Update a Skill Registry

Use evolve to ingest one or more result files and update a persistent Bayesian Skill registry:

bayesian-agent evolve \
  --results artifacts/ga_deepseek_baseline/sop_results.json \
  --registry temp/bayesian_skill_beliefs.json \
  --context-out temp/skill_context.md

This command:

  • reads benchmark or agent run traces
  • converts each run into TrajectoryEvidence
  • updates the corresponding Skill posterior
  • optionally renders a posterior audit context for inspection or custom adapter use

Plan Incremental Repair

Use repair-plan to extract failed task ids from a baseline run:

bayesian-agent repair-plan \
  --baseline artifacts/ga_deepseek_baseline/sop_results.json \
  --out temp/failed_tasks.json

This is useful when Bayesian-Agent is attached to another agent as a repair layer.

Summarize Results

bayesian-agent summarize \
  --results artifacts/bayesian_incremental/results.json \
  --out temp/summary.json

For baseline plus repair traces:

bayesian-agent incremental-summary \
  --baseline artifacts/ga_deepseek_baseline/sop_results.json \
  --repairs artifacts/bayesian_incremental/results.json \
  --out temp/incremental_summary.json

Python Example

from bayesian_agent import BayesianSkillRegistry, SkillContextBuilder, TrajectoryEvidence

registry = BayesianSkillRegistry("temp/beliefs.json")
registry.record(
    TrajectoryEvidence(
        task_id="sop_12",
        skill_id="benchmark/sop_bench",
        context="sop_bench",
        outcome="failure",
        failure_mode="xml_wrapped_answer",
        input_tokens=70123,
        output_tokens=4242,
    )
)

print(SkillContextBuilder(registry).render(task_context="sop_bench"))

Expected Output Shape

The generic SkillContextBuilder rendering is intentionally short.
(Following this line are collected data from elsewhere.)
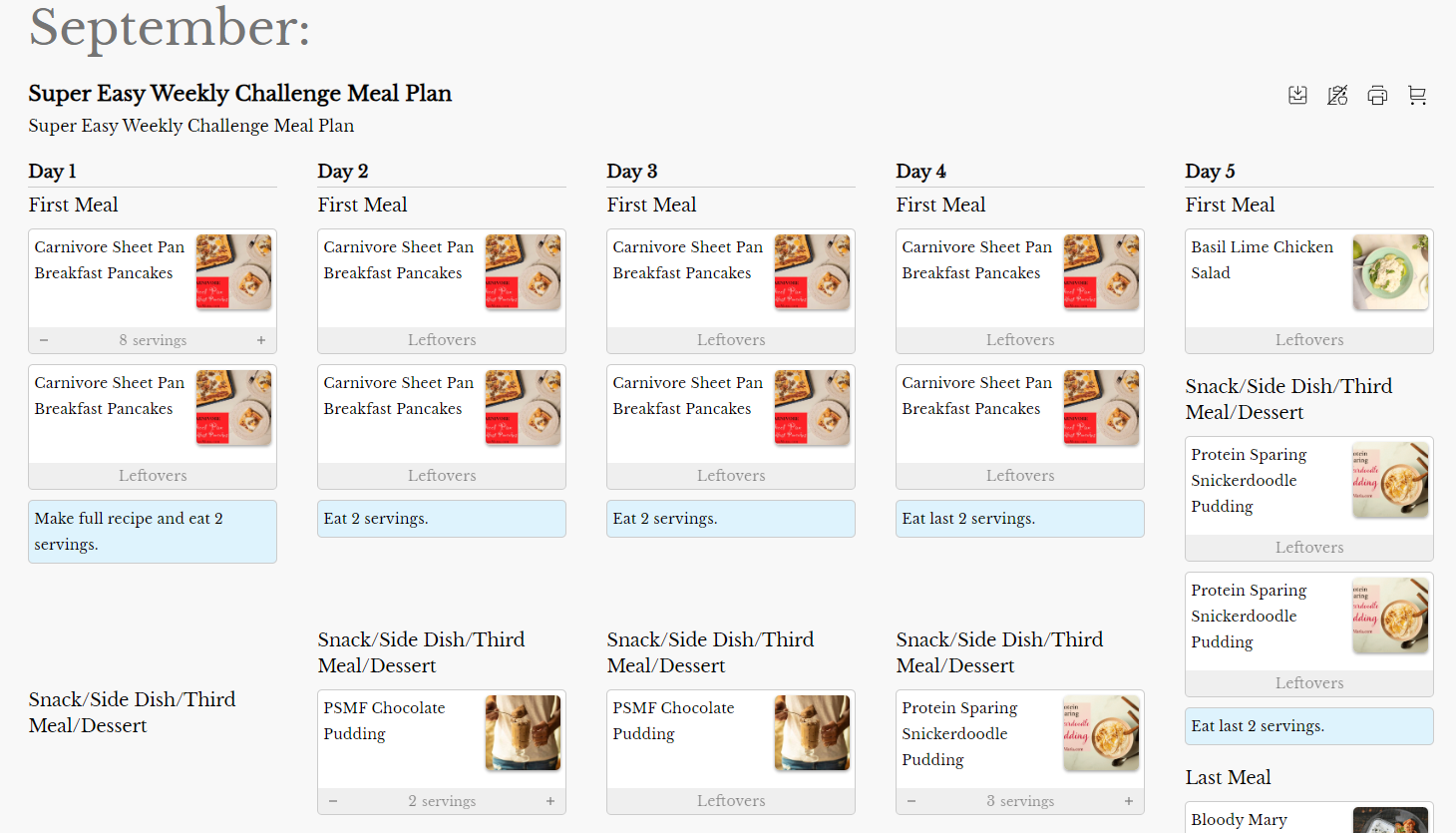The image size is (1456, 833).
Task: Click Leftovers label under Day 5 Basil Lime Salad
Action: tap(1308, 340)
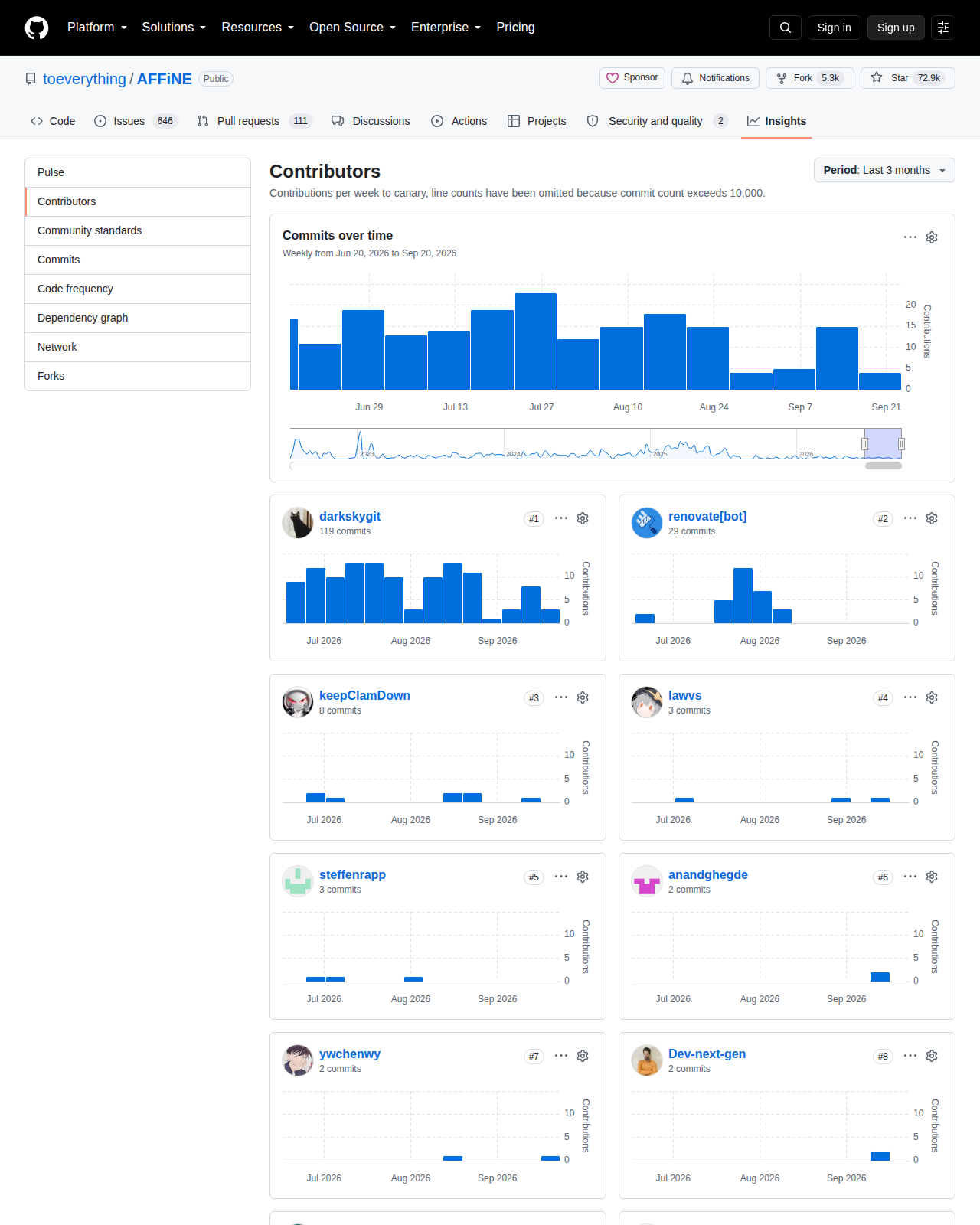Click the header appearance settings icon
980x1225 pixels.
click(943, 28)
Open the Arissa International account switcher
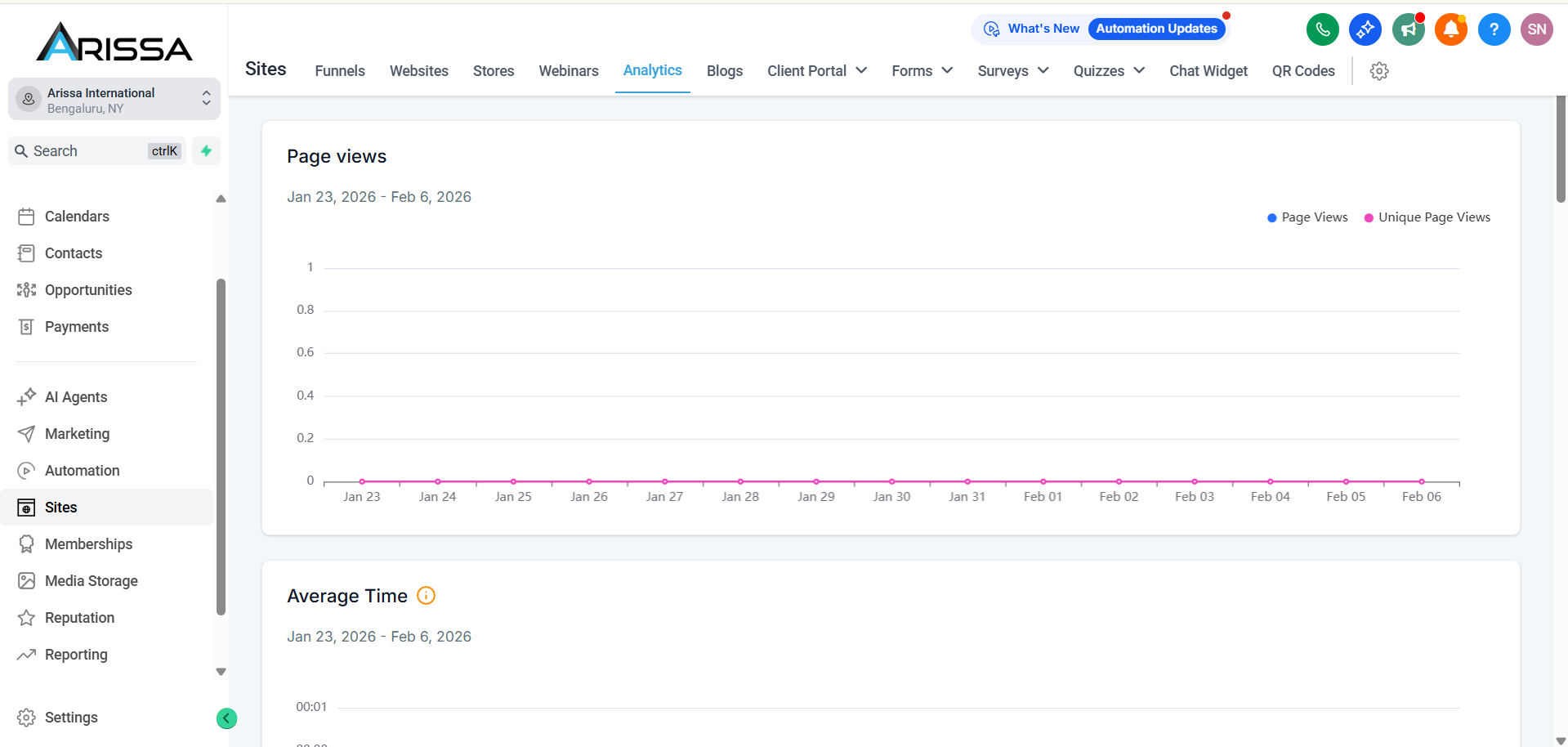This screenshot has width=1568, height=747. 114,100
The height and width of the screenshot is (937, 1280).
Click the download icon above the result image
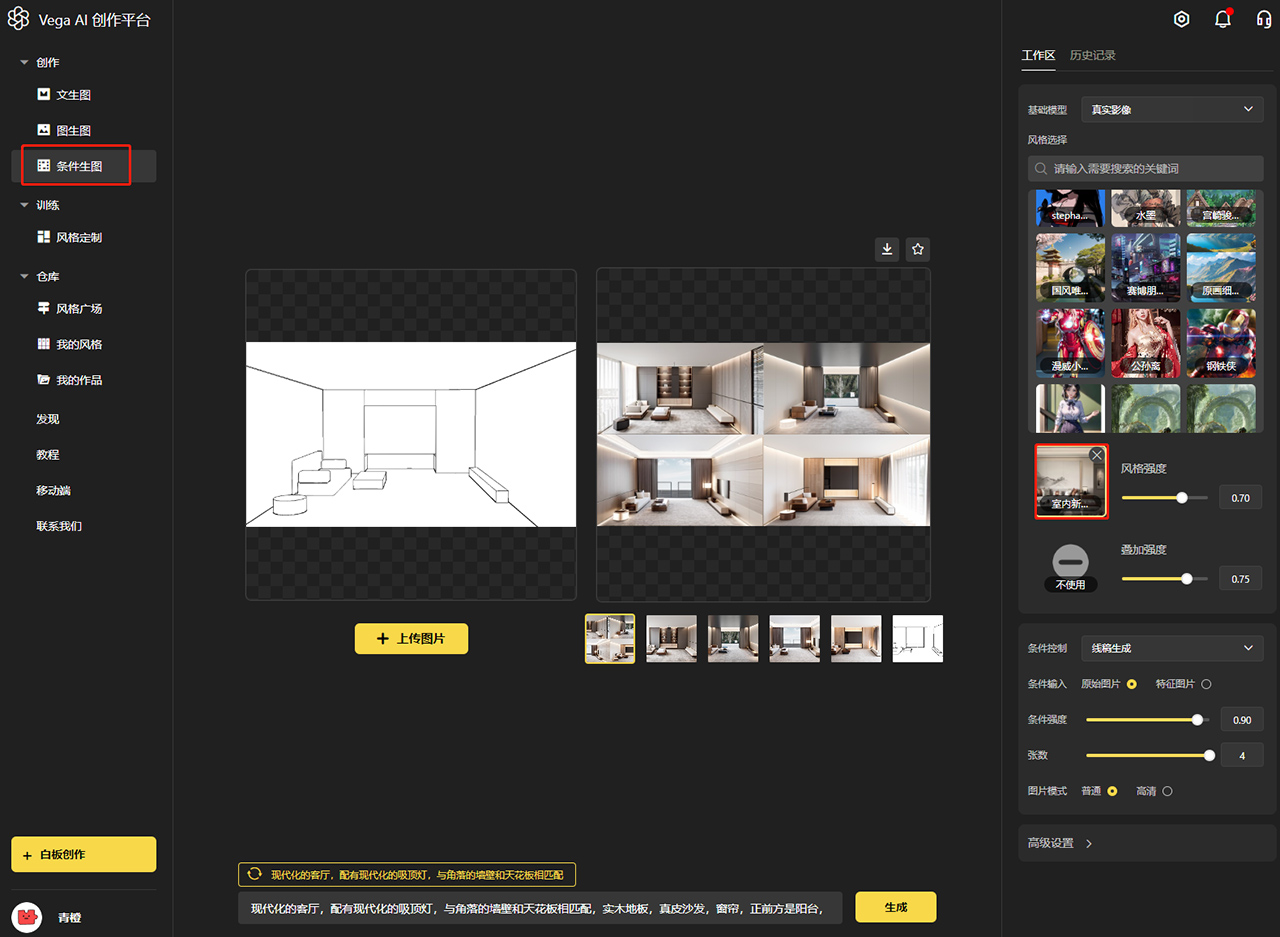887,249
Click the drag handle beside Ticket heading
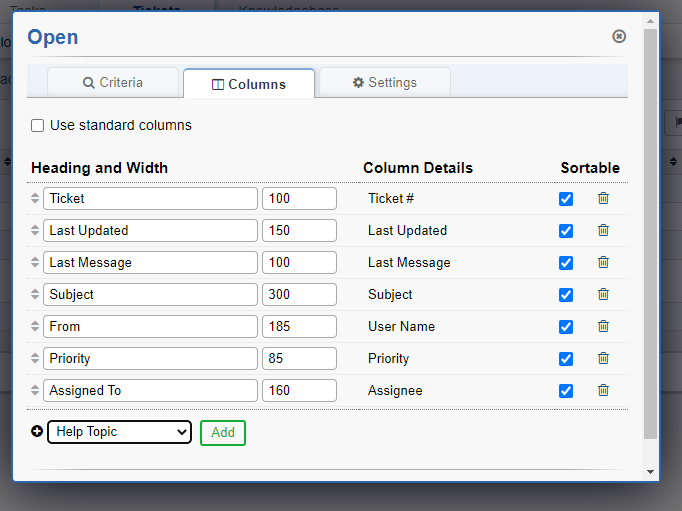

Treat it as an audit/debug view of the posterior state unless your adapter explicitly wants this format:

### Bayesian Posterior Audit
Posterior summaries are for ranking, rewrite decisions, and debugging; model-facing prompts should use executable Skill/SOP text.
- benchmark/sop_bench: algorithm=categorical_bayes, posterior_success=0.333, context_success=0.333, alpha=1.0, beta=2.0, observations=1, mean_tokens=74365.0, rewrite=explore, failures=xml_wrapped_answer=1
Current task files and runtime feedback remain authoritative.